_Исходный текст_:
▬▬▬▬▬▬▬▬▬▬

Мы предлагаем полный текст радиопередачи.


Ю. Грымов:

- Гость, которого я сейчас представлю, мы собирались говорить вообще о нем. Потому что человек яркий, я знаю его уже очень давно, уважаю, восхищаюсь им… Но там совпало, что сегодня процесс, да, мы сегодня говорим про театральное дело, мы говорим про приговор Кириллу Серебренникову – вы слышали сейчас, что ему дали три года условно и плюс штраф. Но, когда я говорю про культурный код, хочу задать вопрос всем вам – а вообще милосердие это культурный код всех нас? Как мы к этому относимся?..

А сегодня у меня в гостях Павел Каплевич – художник, продюсер театра и кино, заслуженный деятель искусств. Павел, здравствуй.

П. Каплевич:

- Да, привет.

Ю. Грымов:

- Вот закончился суд – три года условно плюс штрафы – как ты оцениваешь это наказание? Вот как близкий друг, сподвижник?

▬▬▬▬▬▬▬▬▬▬

_Письменное задание 1_: Процитируйте из расшифровки радиопередачи отрывок от слов «А сегодня у» до слов «- Да, привет.» включительно.
Расшифровка радиопередачи и листинг никак не связаны между собой.

_Исходные данные_:
▬▬▬▬▬▬▬▬▬▬

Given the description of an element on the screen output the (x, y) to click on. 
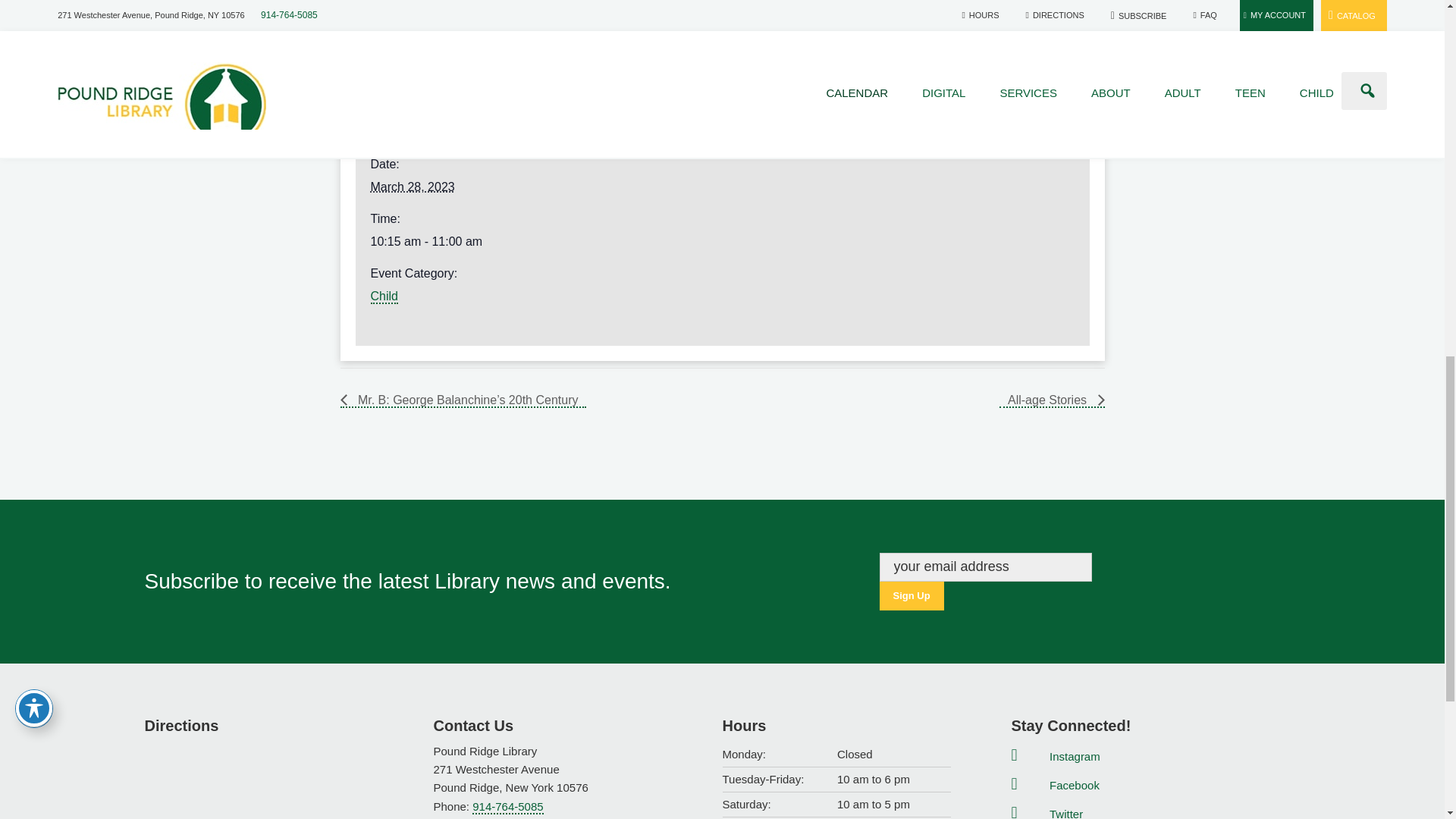
2023-03-28 (712, 241)
Sign Up (911, 595)
2023-03-28 (411, 186)
Given the description of an element on the screen output the (x, y) to click on. 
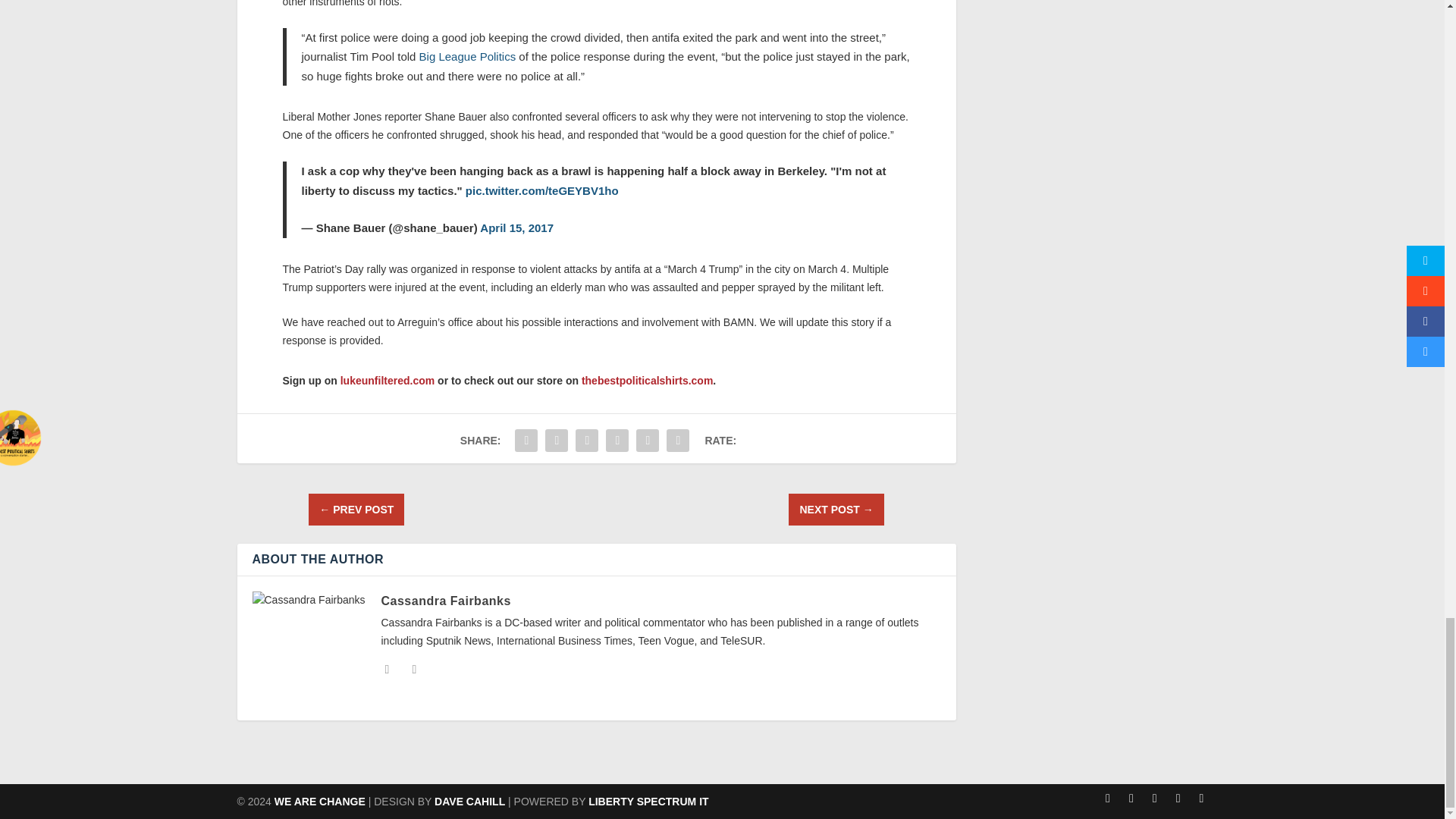
DivDav (469, 801)
We Are Change (320, 801)
View all posts by Cassandra Fairbanks (445, 600)
Given the description of an element on the screen output the (x, y) to click on. 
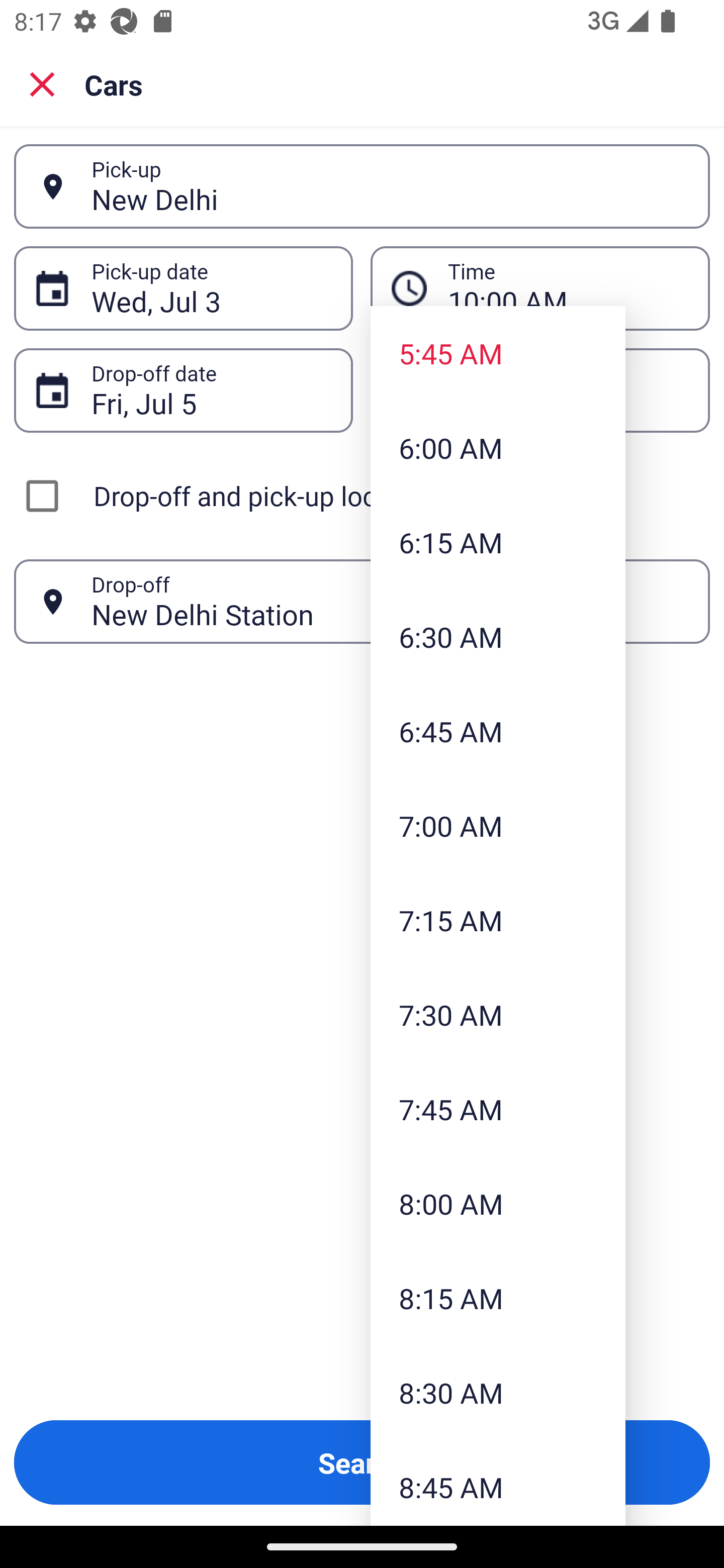
5:45 AM (497, 352)
6:00 AM (497, 447)
6:15 AM (497, 542)
6:30 AM (497, 636)
6:45 AM (497, 730)
7:00 AM (497, 825)
7:15 AM (497, 920)
7:30 AM (497, 1014)
7:45 AM (497, 1109)
8:00 AM (497, 1204)
8:15 AM (497, 1298)
8:30 AM (497, 1392)
8:45 AM (497, 1482)
Given the description of an element on the screen output the (x, y) to click on. 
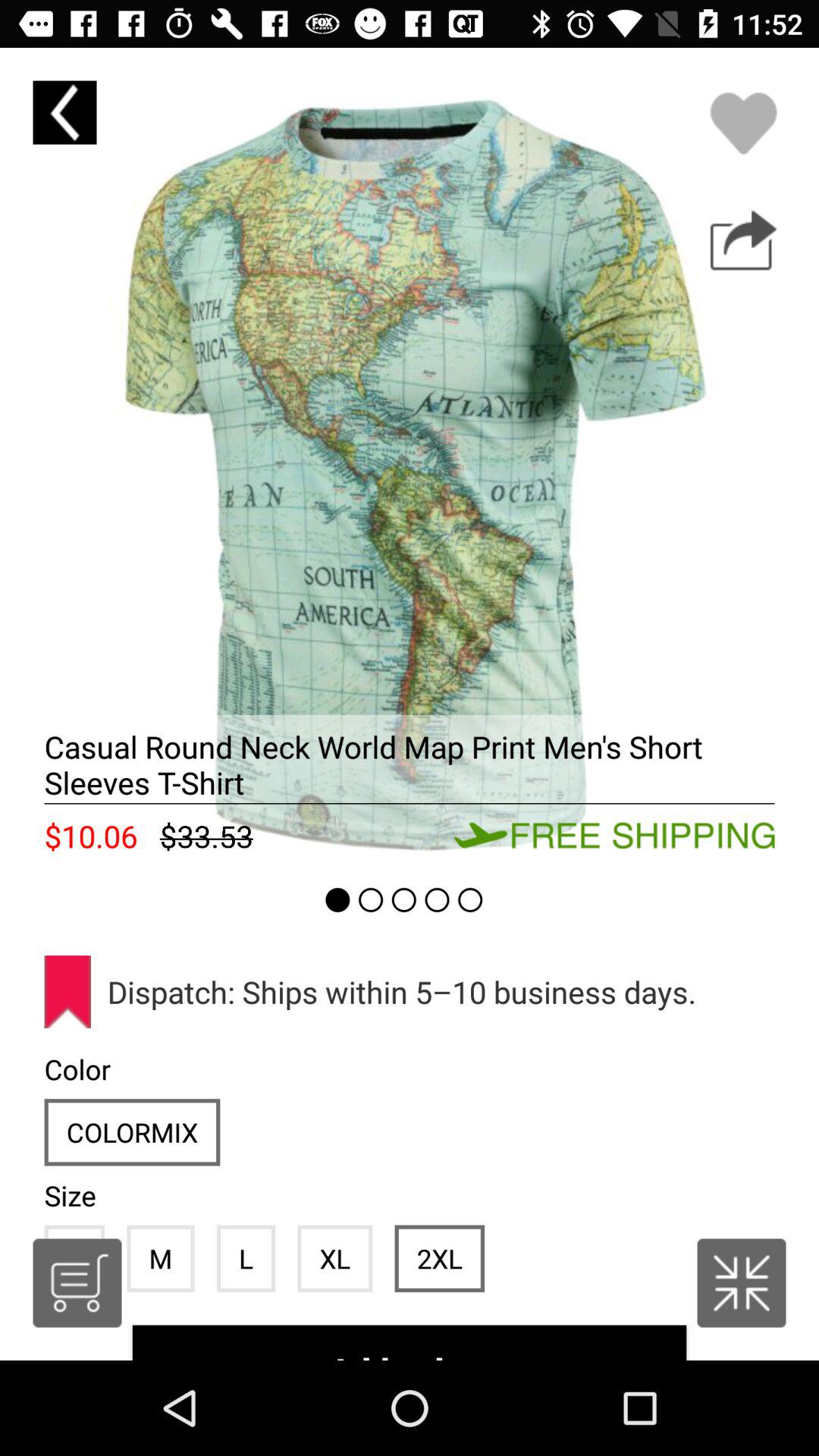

▬▬▬▬▬▬▬▬▬▬

_Письменное задание 2_: Выведите, пожалуйста, все строки листинга дословно, от первой до последней. Изображения в ответ не включайте.

_Результат выполнения 1_:
А сегодня у меня в гостях Павел Каплевич – художник, продюсер театра и кино, заслуженный деятель искусств. Павел, здравствуй.

П. Каплевич:

- Да, привет.

_Результат выполнения 2_:
Given the description of an element on the screen output the (x, y) to click on. 
2023-03-28 (712, 241)
Sign Up (911, 595)
2023-03-28 (411, 186)
Given the description of an element on the screen output the (x, y) to click on. 
DivDav (469, 801)
We Are Change (320, 801)
View all posts by Cassandra Fairbanks (445, 600)
Given the description of an element on the screen output the (x, y) to click on. 
5:45 AM (497, 352)
6:00 AM (497, 447)
6:15 AM (497, 542)
6:30 AM (497, 636)
6:45 AM (497, 730)
7:00 AM (497, 825)
7:15 AM (497, 920)
7:30 AM (497, 1014)
7:45 AM (497, 1109)
8:00 AM (497, 1204)
8:15 AM (497, 1298)
8:30 AM (497, 1392)
8:45 AM (497, 1482)
Given the description of an element on the screen output the (x, y) to click on. 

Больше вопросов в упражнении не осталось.